Recorded data:
= = =

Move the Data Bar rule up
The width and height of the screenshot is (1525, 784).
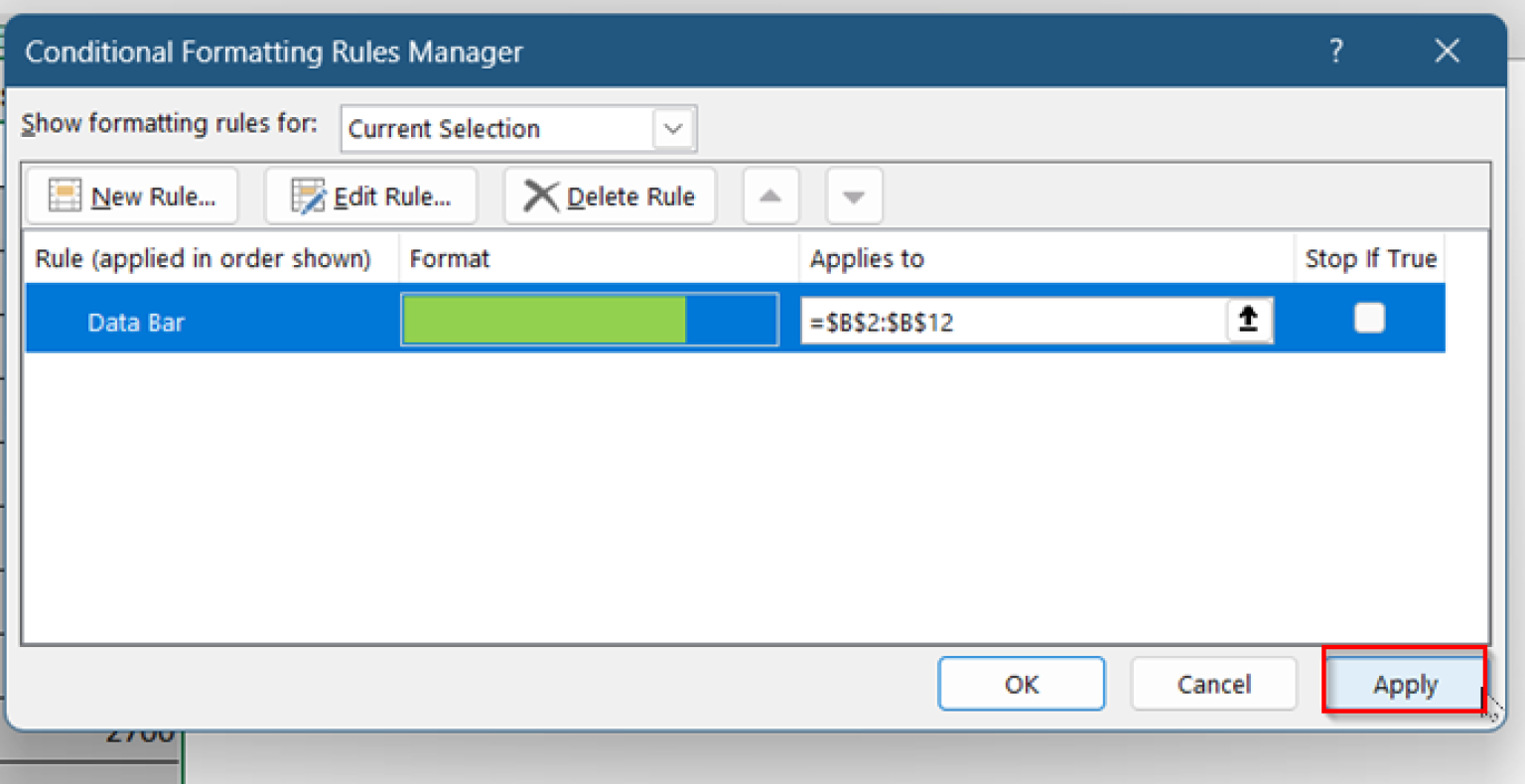(770, 196)
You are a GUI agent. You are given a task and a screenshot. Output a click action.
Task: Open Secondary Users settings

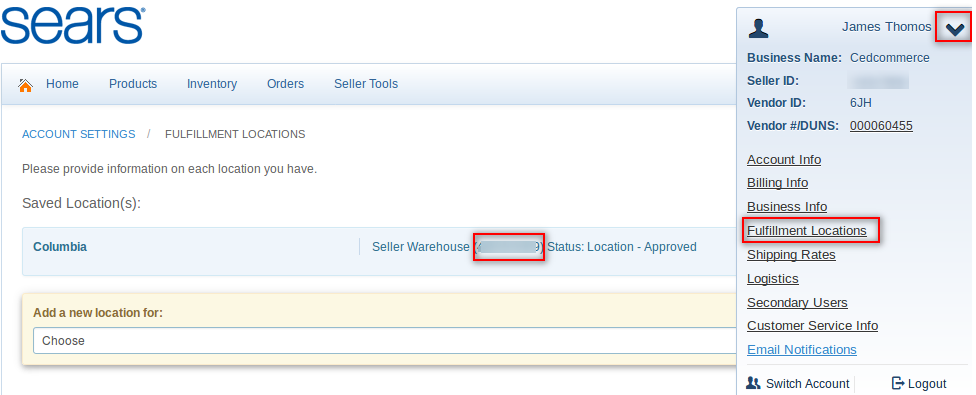pyautogui.click(x=797, y=302)
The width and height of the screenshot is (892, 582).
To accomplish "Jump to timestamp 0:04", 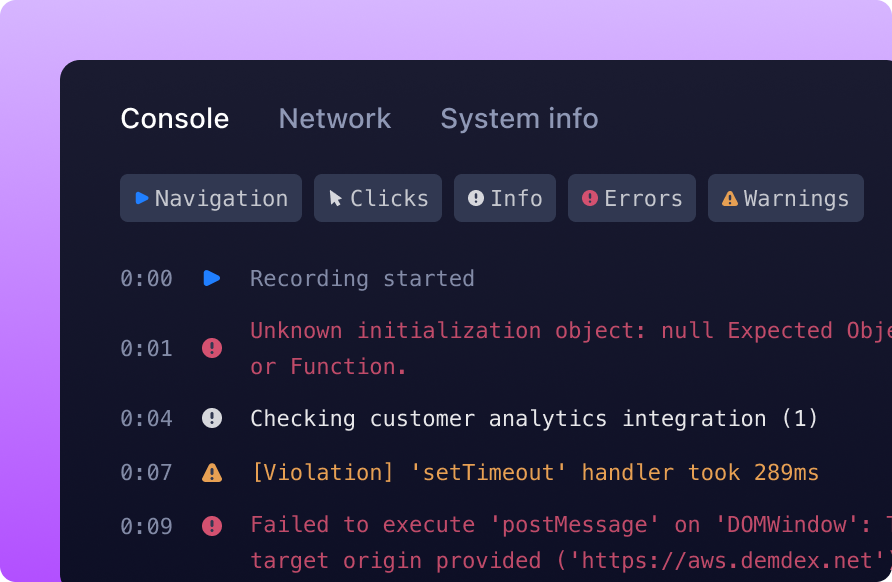I will click(x=146, y=418).
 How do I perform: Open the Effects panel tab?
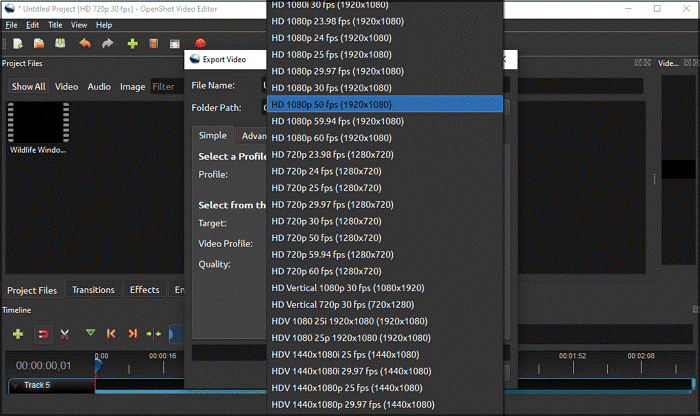[x=144, y=290]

= = =

Please keep only the lines of the records that contain the string "screenshot", copying each one in full.

The width and height of the screenshot is (1525, 784).
You are a GUI agent. You are given a task and a screenshot. Output a click action.
The width and height of the screenshot is (892, 582).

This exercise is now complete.